My goal during my medical education is to realise my limits. Setting time each day for work and recreation will give me a balanced life, and help me progress at a steady and attainable pace. It is imperative for me to ask more questions (to the appropriate people) and ask for help with pieces of work when I do not fully understand something. I acknowledge I currently do not do this enough, as I sometimes feel embarrassed to ask for help, but during my time as a clinician in the future, getting a second opinion, or just a piece of advice from a colleague will be essential for the provision of good clinical care. I am currently trying my best to get more actively involved in my PBL feedback sessions and ask questions on areas which I lack understanding in. I am finding this very beneficial for my education, and helpful in combating embarrassment I may feel when asking for help. Another aim is to always remember to introduce myself correctly to patients during consultation, so they understand I am a medical student, therefore causing no confusion of my position or ability.

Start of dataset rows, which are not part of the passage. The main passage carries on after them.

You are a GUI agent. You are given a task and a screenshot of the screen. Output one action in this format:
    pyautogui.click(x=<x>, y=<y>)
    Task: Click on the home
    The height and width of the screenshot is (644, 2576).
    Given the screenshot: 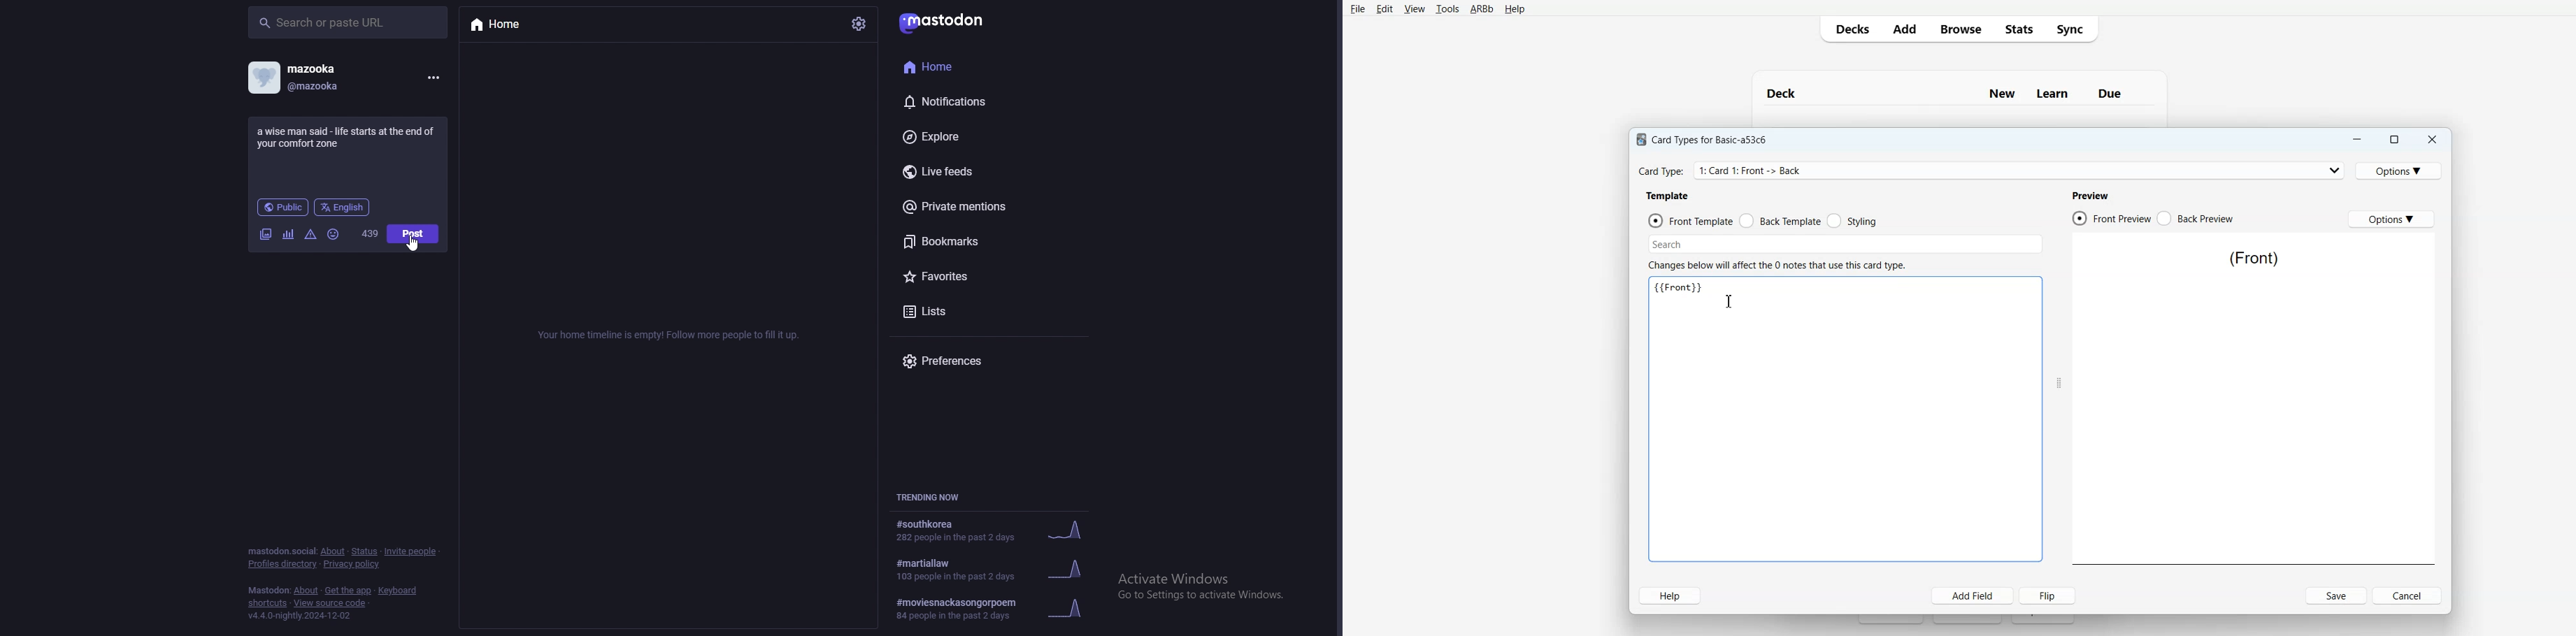 What is the action you would take?
    pyautogui.click(x=961, y=66)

Provision of good clinical care is essential as a Doctor. My scenarios have taught me the value being aware of the GMC guidelines, and reflecting upon my performance constantly throughout both my medical education and career, ensuring good clinical care is provided as a fundamental principle of clinical practice. My experiences this year have not only improved my clinical skills, but on reflection, have made me question my approach to different tasks, which with the goals I have set, I hope to improve.